Rated R, 95 minutes
Charming and crude, "Entourage" should most please fans of the TV series
If
you've ever considered a career in Hollywood, the charming new comedy
"Entourage," based on the 2004-2011 Emmy-award winning HBO series of the
same, may persuade you otherwise. Fast, loose profane and loaded with
star cameos, "Entourage" should most please fans of that series, yet
it's still fun even for those unfamiliar with the series and you'll find
it impossible to hate these guys, in spite of all the problems they
cause. The film continues to profile the career of movie star Vincent
Chase (Adrian Grenier) and his entourage of friends, Drama (Kevin
Dillon), Turtle (Jerry Ferrara) and Eric (Kevin Connolly). His agent Ari
Gold (Jeremy Piven), now studio head, bankrolls Vince's directorial
debut with a $100 million budget but still goes $15 million over,
throwing the film in disarray. To make matters worse, the film's
financiers, a slick Texas billionaire Larsen McCredle (Billy Bob
Thornton) and his buffoonish son
Travis (Haley Joel Osment, unrecognizable from his "Sixth Sense" days),
step in, only making matters worse. Directed and written by "Entourage"

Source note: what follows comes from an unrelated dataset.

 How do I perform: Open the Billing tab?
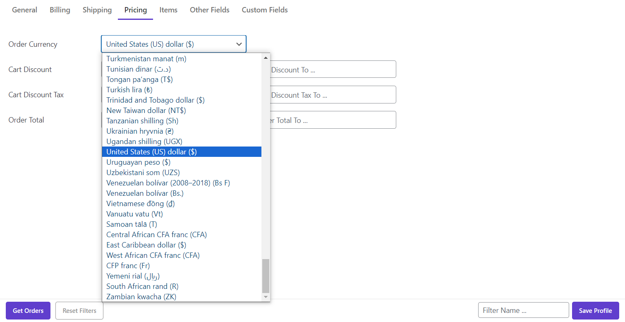(60, 10)
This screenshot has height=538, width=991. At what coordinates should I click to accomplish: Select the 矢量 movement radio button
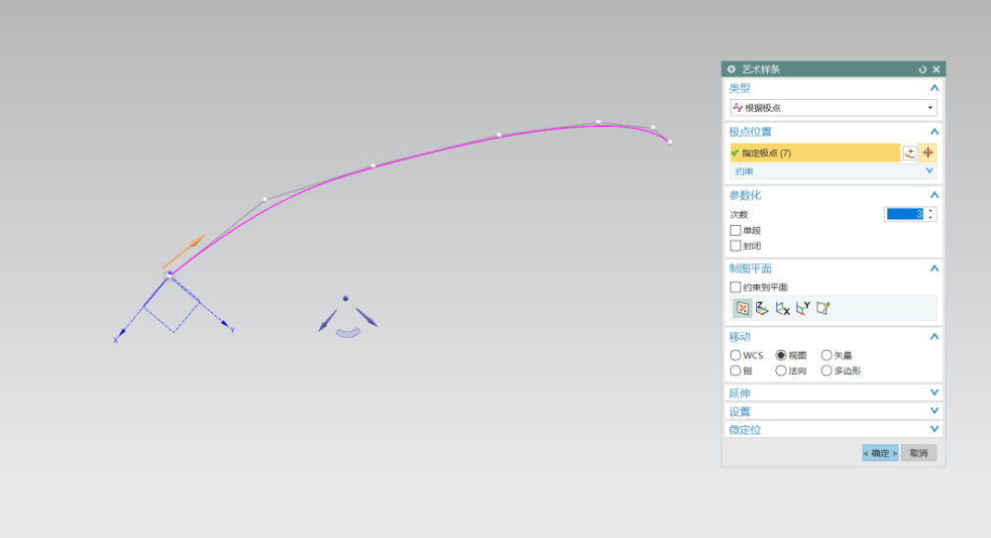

TV series creator Doug Ellin and co-produced by Mark Wahlberg (who also
produced the TV series, and this is loosely based on some of his
experiences), is relaxed and entertaining on a Hollywood-insider style
level, even if it offers the same thing as what the TV show offered,
though the plotting is thin and predictable, with a feel-good ending
that feels tacked on. Earning that hard R-rating in big, crude way, it
does still offer Piven as the colorfully acerbic, fast-talking Ari Gold,
who much like in the TV show, provides the movie with its most
memorable moments (and much of what he says can't be printed here, but
you get the idea) as he helps guide Vince and the boys to bigger stardom
in a unique, big-budgeted movie. Of the other guys, Dillon provides
some of movie funny/sad moments as the washed-up actor of a more famous
actor who may finally get his chance at stardom. As for all those
cameos, which were also a big part of the TV show, most are throwaways,
but there are a few good ones, most memorably from fighter Ronda Rousey,
in a slightly extended cameo, Wahlberg, Gary Busey and Liam Neeson. I
didn't care for the upbeat ending that feels different than the rest of
the movie, but it leaves it open to more of these things. The engaging
"Entourage" isn't revelatory and it entertains by riding on its thin,
crude appeal, but maybe that's all that's needed to be successful in
Hollywood.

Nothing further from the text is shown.